Wonka, Charlie and the Chocolate Factory, and Willy Wonka and the Chocolate Factory reviews

I wasn’t raised with Roald Dahl, so I come to the adaptations of his work — Fantastic Mr Fox, The BFG, The Witches, to name but three — without any preconceived notions or, to put it bluntly, any baked in excitement. As a kid I even missed the first adaptation of Dahl’s 1964 book, Charlie And the Chocolate Factory, retitled as Willy Wonka and the Chocolate Factory. As the origin story, Wonka, is coming out, I figured it was time to catch up with the original and revisit the Tim Burton take before getting to the new movie.

Willy Wonka and the Chocolate Factory (1971)| Directed by Mel Stuart | Written by Roald Dahl and David Saltzer | 100 min | ▲▲▲▲△ | on Crave 

It feels a bit foolish to try and summarize the plot of a movie more than 50 years old, but here’s the nuts: Charlie Buckets (Peter Ostrum) is a poor child in an unnamed, very European-looking town — shot in Munich — who earns money for his family delivering newspapers. Both sets of grandparents never get out of bed, though we’re never told why. In town is a chocolate factory run by the mysterious Willy Wonka (Gene Wilder), and no one’s ever seen coming or going from the factory gates. Wonka launches quite a marketing campaign: five golden tickets in his Wonka Bars, the recipients and one of their family members gets a lifetime supply of chocolate and a tour of the chocolate factory.

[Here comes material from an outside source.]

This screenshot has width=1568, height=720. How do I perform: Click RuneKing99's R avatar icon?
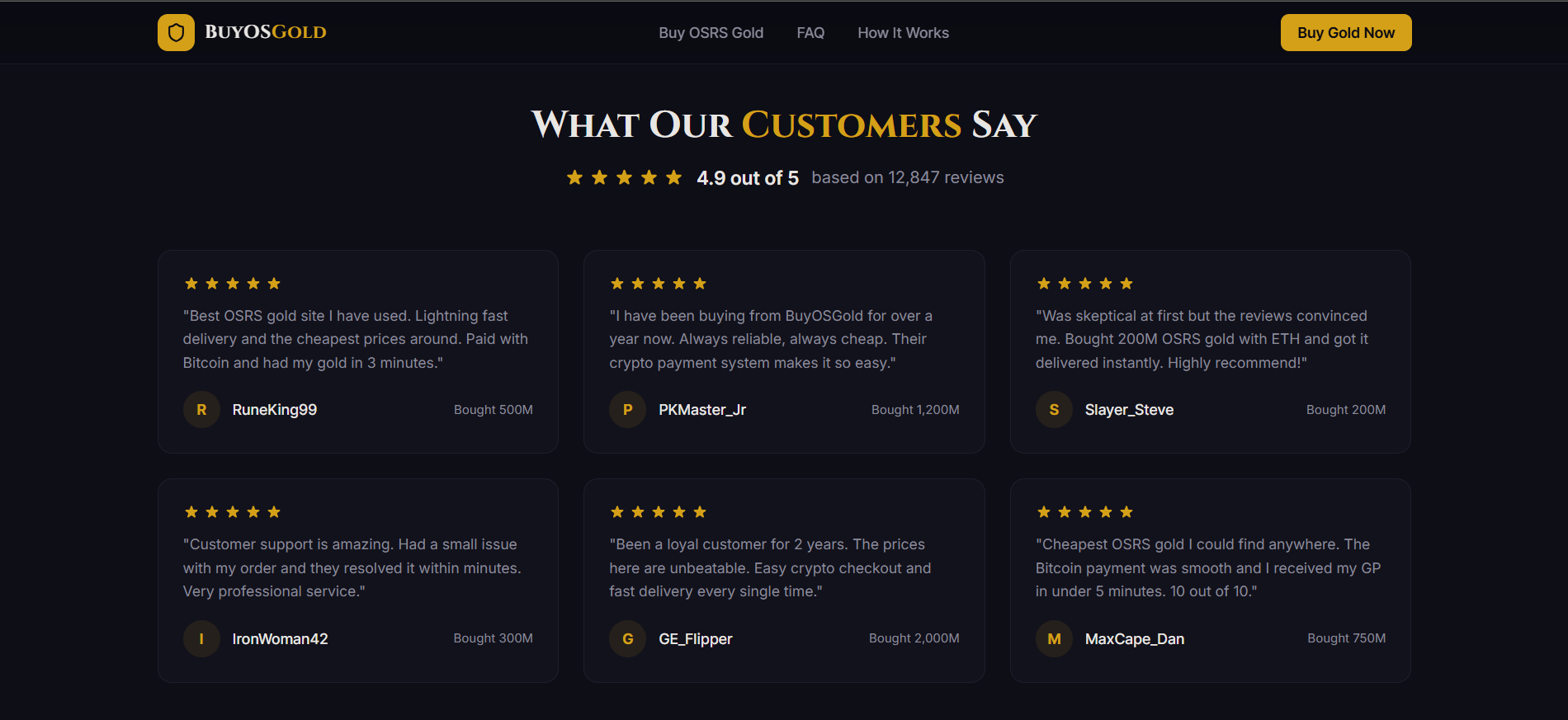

The most unhinged and satisfying part of the movie — which is a musical, incidentally — is the golden ticket hysteria, which serves as a satire on capitalism, the media, and, uh, the candy industry, I guess.

Five children from around the world find the tickets — and handily all speak English — and Charlie is one of them. The other four are bratty grotesques, enabled by their parents. The worst, maybe, is Veruca Salt — I’m more familiar with the ’90s band by that name — played by Julie Dawn Cole. Her father, played by renowned British character actor Roy Kinnear buys hundreds of thousands of boxes of chocolate to secure a golden ticket for his spoiled daughter. Charlie chooses his Grampa Joe (Jack Albertson) to join him for a factory tour.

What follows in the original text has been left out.